Some states have intestacy laws that impose a generic will on your estate. In some families this could be orderly, but things get messy if the decedent remarried or had children with more than one co-parent.
Meanwhile, if you intended to leave some of your estate to charity or start a foundation, forget it—it’s too late for that.
What is “Probate?”
Some people think that by having a will, they avoid a burdensome court process called “probate,” but that is not the case. Probate is a judicial proceeding by which a will is proved. Assets are located, debts are settled, and an executor is assigned to dispose of the estate. Probate happens whether there is a will or not. However, a will often makes the probate process much shorter and more painless.
One of the key functions of life insurance is to cover costs in the event of a long, expensive probate. Life insurance death benefits do not have to wait for probate—you get them much sooner, providing heirs with much-needed liquidity during the probate process.
How I Approach Wills with my Clients
I encourage my clients to view preparing a will as an aspect of financial planning, not some macabre whiff of the grave. You care about the fate of your money and, more importantly, the fate of your family.
For clients who want to avoid probate expenses, plan for estate taxes, and especially forced heirship in applicable countries, we establish a plan of donation of assets—to heirs, to trusts, to charities—before their death, so as little of the estate as possible is subject to government meddling.

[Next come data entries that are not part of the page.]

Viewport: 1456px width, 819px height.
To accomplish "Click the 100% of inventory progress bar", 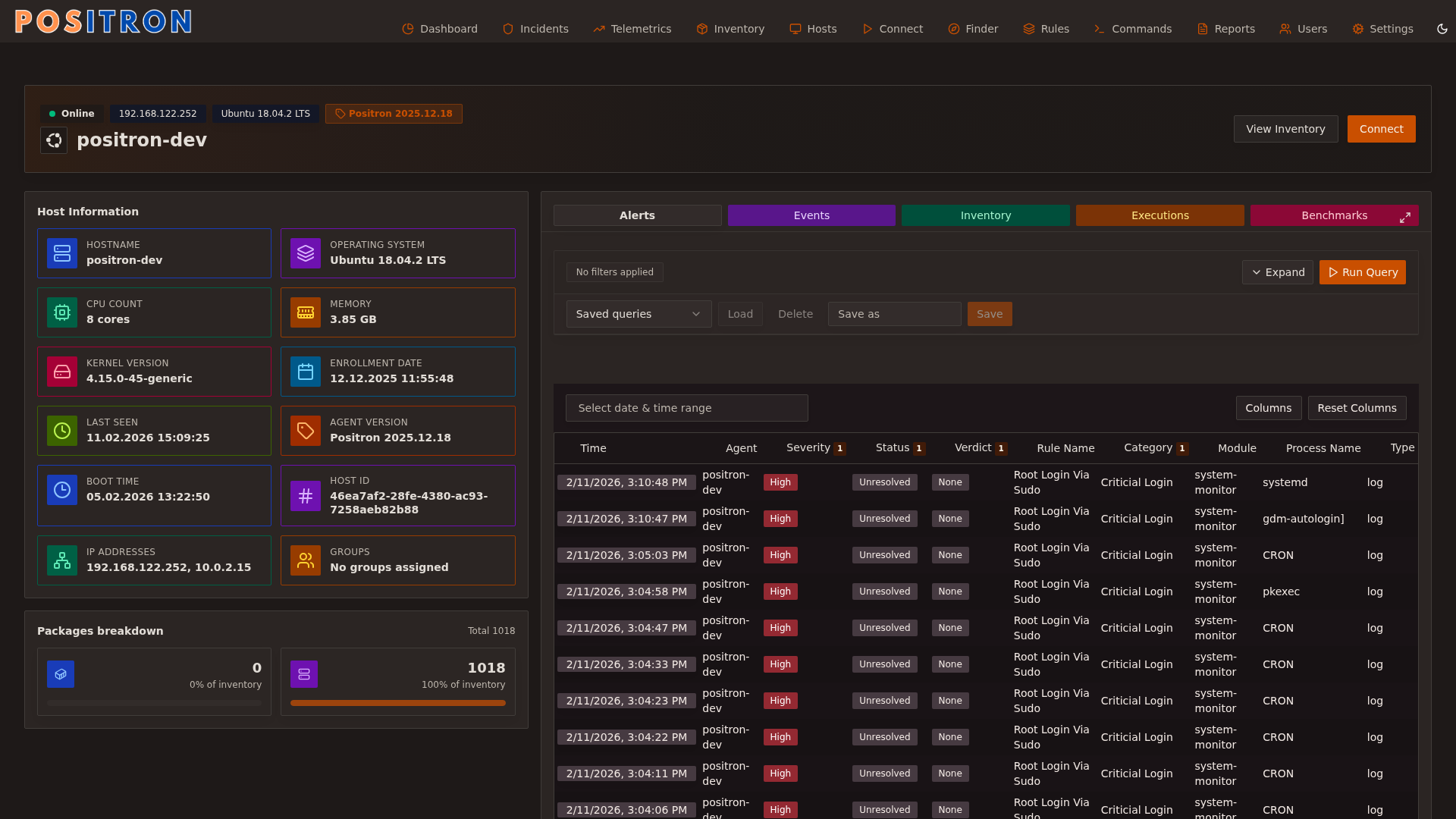I will [x=397, y=703].
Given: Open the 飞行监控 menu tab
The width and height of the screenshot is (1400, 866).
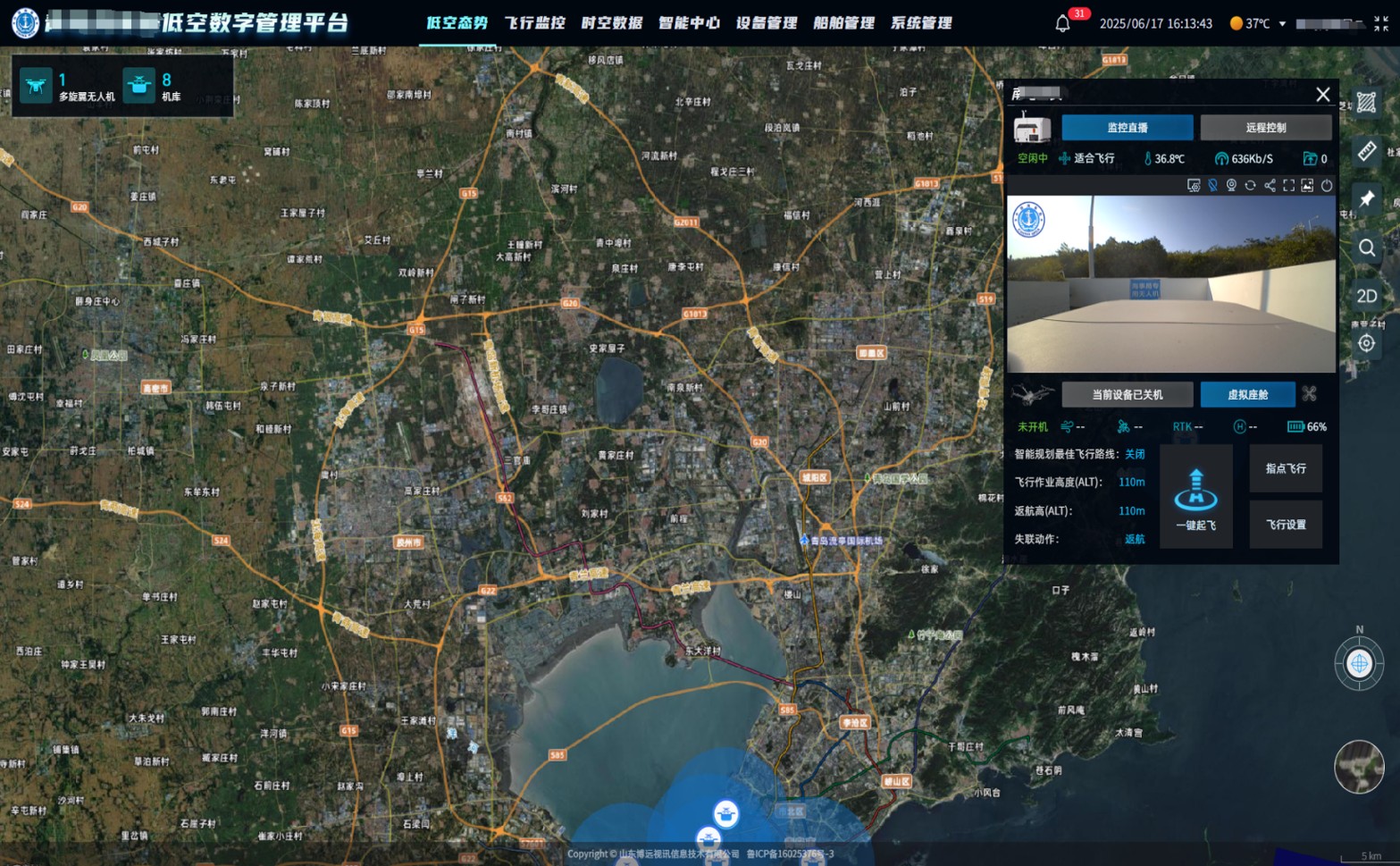Looking at the screenshot, I should tap(534, 23).
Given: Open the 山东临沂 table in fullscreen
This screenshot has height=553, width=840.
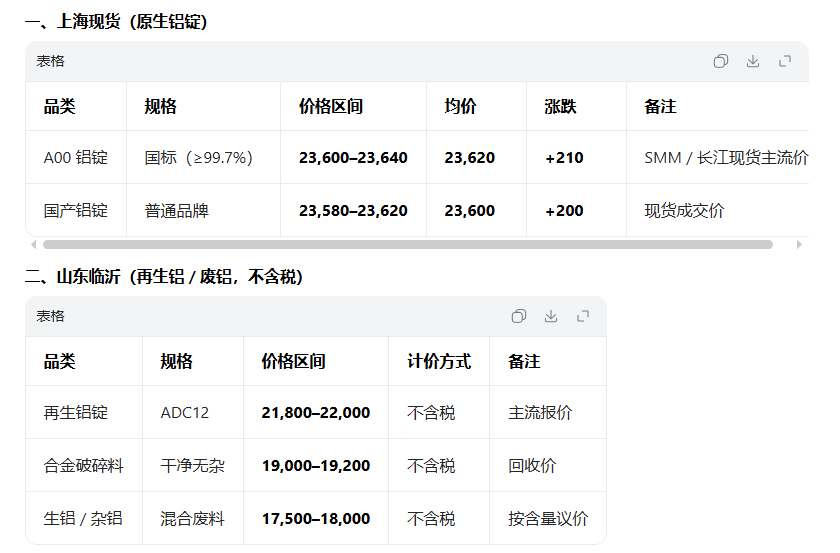Looking at the screenshot, I should pos(583,316).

Life insurance is a unique product that ties it all together and has favorable tax treatment in most countries around the globe. The survivor benefits not only fund before probate is completed and assets distributed, but also the benefits are not subject to estate or inheritance taxes, it the U.S.A. and many other countries. Life insurance can provide much-needed cash in case an estate’s assets are not liquid, allowing heirs to settle debts and pay probate and funeral costs, but mostly maintain their lifestyle while grieving the loss of a loved one.
I urge ALL my clients which notably do not include family members, to prepare a will while preparing a short, mid and long-term financial plan. They should most definitely consider life insurance and other financial and estate planning products. It’s quick, it’s easy, very affordable through online providers and it’s never too soon. Remember wills can always be changed, but having one is MUST. Check if off you list!